This patch implements XDP batching for vhost_net. The idea is first to
try to do userspace copy and build XDP buff directly in vhost. Instead
of submitting the packet immediately, vhost_net will batch them in an
array and submit every 64 (VHOST_NET_BATCH) packets to the under layer
sockets through msg_control of sendmsg().

When XDP is enabled on the TUN/TAP, TUN/TAP can process XDP inside a
loop without caring GUP thus it can do batch map flushing. When XDP is
not enabled or not supported, the underlayer socket need to build skb
and pass it to network core. The batched packet submission allows us
to do batching like netif_receive_skb_list() in the future.

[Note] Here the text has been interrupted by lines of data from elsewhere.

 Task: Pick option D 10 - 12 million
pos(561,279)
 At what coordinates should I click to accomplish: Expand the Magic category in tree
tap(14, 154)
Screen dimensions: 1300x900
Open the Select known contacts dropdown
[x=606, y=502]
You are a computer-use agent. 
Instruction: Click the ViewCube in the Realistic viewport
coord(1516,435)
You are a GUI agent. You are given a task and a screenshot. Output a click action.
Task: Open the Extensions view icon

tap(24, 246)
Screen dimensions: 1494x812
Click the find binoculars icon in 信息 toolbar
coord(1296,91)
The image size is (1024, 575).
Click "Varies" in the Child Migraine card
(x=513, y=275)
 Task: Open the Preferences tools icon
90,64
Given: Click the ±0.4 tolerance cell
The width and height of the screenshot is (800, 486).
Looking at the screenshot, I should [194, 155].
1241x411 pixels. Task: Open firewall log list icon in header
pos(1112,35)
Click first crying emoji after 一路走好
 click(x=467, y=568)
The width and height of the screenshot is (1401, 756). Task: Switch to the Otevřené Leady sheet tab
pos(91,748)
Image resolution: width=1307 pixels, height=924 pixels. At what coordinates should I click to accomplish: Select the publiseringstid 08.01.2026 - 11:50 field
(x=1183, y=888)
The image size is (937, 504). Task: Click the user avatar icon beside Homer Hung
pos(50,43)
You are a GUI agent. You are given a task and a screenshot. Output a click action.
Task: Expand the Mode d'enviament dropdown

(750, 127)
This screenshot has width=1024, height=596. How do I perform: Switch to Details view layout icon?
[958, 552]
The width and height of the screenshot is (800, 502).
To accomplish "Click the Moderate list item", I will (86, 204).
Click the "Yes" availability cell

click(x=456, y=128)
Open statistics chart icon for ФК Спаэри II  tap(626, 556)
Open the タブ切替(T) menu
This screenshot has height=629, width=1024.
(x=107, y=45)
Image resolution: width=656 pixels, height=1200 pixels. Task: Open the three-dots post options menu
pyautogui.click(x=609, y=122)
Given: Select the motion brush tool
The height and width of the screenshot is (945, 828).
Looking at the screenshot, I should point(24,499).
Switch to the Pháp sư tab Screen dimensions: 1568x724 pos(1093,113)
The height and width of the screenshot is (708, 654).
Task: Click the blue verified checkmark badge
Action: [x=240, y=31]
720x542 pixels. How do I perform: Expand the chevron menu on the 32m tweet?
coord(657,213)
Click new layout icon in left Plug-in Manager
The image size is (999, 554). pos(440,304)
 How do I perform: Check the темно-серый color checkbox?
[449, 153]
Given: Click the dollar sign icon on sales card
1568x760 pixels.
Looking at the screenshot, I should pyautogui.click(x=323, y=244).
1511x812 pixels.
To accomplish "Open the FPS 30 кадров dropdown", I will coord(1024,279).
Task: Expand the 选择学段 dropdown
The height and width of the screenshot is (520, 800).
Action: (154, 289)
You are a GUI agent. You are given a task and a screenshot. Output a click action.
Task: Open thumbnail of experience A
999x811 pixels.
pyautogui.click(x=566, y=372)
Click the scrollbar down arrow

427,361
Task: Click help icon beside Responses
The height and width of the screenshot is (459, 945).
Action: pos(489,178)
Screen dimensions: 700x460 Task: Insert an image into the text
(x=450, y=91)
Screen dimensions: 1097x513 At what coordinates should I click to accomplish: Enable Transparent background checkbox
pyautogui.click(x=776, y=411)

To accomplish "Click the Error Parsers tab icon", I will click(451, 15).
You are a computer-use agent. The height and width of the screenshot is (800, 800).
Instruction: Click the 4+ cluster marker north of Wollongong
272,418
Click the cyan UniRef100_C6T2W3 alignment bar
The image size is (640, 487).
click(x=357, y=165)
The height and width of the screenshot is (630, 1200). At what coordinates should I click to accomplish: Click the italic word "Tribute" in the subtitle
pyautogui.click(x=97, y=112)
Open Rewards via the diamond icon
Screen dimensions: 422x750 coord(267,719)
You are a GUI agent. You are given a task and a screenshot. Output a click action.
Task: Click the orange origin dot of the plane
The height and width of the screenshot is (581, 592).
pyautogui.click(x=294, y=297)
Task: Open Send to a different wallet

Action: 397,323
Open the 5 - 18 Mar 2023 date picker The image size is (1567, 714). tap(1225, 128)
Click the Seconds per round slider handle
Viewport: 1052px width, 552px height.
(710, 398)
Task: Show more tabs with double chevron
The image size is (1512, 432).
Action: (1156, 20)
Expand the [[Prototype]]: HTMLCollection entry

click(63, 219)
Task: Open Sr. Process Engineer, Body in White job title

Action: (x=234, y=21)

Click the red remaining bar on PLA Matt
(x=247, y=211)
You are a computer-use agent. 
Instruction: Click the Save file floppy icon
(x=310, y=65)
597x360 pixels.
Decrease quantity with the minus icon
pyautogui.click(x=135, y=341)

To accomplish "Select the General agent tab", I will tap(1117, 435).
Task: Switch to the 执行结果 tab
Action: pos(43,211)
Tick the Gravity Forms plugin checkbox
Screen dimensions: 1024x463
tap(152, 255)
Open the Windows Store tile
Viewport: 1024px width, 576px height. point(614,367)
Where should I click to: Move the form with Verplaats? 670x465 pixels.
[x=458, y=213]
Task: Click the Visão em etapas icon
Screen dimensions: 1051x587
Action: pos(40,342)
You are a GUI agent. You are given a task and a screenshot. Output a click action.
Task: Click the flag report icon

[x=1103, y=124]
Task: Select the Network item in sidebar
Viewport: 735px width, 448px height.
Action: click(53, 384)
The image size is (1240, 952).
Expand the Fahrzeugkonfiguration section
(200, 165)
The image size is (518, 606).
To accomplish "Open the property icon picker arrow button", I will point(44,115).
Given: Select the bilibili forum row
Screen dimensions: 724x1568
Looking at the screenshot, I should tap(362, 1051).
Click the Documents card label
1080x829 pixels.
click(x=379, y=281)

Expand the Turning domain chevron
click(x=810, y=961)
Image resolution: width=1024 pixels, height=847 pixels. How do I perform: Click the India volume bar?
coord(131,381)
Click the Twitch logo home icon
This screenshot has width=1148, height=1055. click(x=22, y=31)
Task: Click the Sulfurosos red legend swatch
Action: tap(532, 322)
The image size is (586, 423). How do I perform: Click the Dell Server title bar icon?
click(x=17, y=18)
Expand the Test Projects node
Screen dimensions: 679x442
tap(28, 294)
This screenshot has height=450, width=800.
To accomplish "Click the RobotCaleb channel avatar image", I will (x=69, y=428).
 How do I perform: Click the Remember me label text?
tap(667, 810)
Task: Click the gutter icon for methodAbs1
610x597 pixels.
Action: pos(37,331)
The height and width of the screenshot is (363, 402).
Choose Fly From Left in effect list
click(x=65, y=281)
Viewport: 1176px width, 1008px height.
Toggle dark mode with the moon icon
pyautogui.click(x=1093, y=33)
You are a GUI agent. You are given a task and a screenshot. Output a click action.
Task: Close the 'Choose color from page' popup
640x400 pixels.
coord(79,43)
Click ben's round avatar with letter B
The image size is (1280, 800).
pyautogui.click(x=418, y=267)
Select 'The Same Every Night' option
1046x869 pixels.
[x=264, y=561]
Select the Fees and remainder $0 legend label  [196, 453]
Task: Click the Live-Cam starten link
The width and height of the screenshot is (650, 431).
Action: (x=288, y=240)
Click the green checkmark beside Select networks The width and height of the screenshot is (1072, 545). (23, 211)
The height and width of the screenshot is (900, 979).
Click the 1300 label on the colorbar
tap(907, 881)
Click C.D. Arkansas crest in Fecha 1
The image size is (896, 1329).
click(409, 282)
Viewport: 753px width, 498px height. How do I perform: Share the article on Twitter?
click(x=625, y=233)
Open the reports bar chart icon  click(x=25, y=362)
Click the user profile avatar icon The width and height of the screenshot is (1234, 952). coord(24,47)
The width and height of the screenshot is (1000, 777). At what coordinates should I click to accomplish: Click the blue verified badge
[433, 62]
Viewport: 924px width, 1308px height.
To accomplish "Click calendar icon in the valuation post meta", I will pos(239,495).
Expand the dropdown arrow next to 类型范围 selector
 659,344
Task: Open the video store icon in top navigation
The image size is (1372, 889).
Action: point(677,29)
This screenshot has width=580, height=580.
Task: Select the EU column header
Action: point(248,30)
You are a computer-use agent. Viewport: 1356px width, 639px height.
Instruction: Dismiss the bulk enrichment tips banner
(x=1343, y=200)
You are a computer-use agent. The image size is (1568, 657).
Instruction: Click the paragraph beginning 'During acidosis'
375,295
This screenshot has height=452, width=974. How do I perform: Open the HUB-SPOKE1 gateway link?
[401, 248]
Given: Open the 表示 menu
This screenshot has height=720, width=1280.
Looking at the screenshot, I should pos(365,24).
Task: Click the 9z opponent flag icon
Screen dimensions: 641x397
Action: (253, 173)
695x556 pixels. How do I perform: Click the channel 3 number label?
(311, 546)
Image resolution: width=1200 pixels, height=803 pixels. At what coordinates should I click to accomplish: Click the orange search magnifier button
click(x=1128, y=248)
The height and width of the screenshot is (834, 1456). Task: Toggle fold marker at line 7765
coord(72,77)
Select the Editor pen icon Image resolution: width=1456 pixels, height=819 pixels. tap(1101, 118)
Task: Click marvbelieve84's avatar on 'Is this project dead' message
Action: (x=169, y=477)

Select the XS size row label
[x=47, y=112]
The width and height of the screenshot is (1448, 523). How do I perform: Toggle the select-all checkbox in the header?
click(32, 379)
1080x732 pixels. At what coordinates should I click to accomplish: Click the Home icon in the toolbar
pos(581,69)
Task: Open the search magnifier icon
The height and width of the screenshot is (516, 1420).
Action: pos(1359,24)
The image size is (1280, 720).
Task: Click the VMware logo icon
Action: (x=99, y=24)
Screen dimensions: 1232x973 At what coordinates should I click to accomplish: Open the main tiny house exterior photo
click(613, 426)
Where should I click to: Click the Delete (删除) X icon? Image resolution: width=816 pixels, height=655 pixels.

This saves lots of indirect calls for better cache utilization. For
the case that we can't so batching e.g when sndbuf is limited or
packet size is too large, we will go for usual one packet per
sendmsg() way.

Doing testpmd on various setups gives us:

Test                /+pps%
XDP_DROP on TAP     /+44.8%
XDP_REDIRECT on TAP /+29%
macvtap (skb)       /+26%

Netperf tests shows obvious improvements for small packet transmission:

size/session/+thu%/+normalize%
   64/     1/   +2%/    0%
   64/     2/   +3%/   +1%
   64/     4/   +7%/   +5%
   64/     8/   +8%/   +6%
  256/     1/   +3%/    0%
  256/     2/  +10%/   +7%
  256/     4/  +26%/  +22%
  256/     8/  +27%/  +23%
  512/     1/   +3%/   +2%
  512/     2/  +19%/  +14%
  512/     4/  +43%/  +40%
  512/     8/  +45%/  +41%
 1024/     1/   +4%/    0%
 1024/     2/  +27%/  +21%
 1024/     4/  +38%/  +73%
 1024/     8/  +15%/  +24%
 2048/     1/  +10%/   +7%
 2048/     2/  +16%/  +12%
 2048/     4/    0%/   +2%
 2048/     8/    0%/   +2%
 4096/     1/  +36%/  +60%
 4096/     2/  -11%/  -26%
 4096/     4/    0%/  +14%
 4096/     8/    0%/   +4%
16384/     1/   -1%/   +5%
16384/     2/    0%/   +2%
16384/     4/    0%/   -3%
16384/     8/    0%/   +4%
65535/     1/    0%/  +10%
65535/     2/    0%/   +8%
65535/     4/    0%/   +1%
65535/     8/    0%/   +3%

Signed-off-by: Jason Wang <jasowang@redhat.com>
---
 drivers/vhost/net.c | 174 ++++++++++++++++++++++++++++++++++++++++----
 1 file changed, 161 insertions(+), 13 deletions(-)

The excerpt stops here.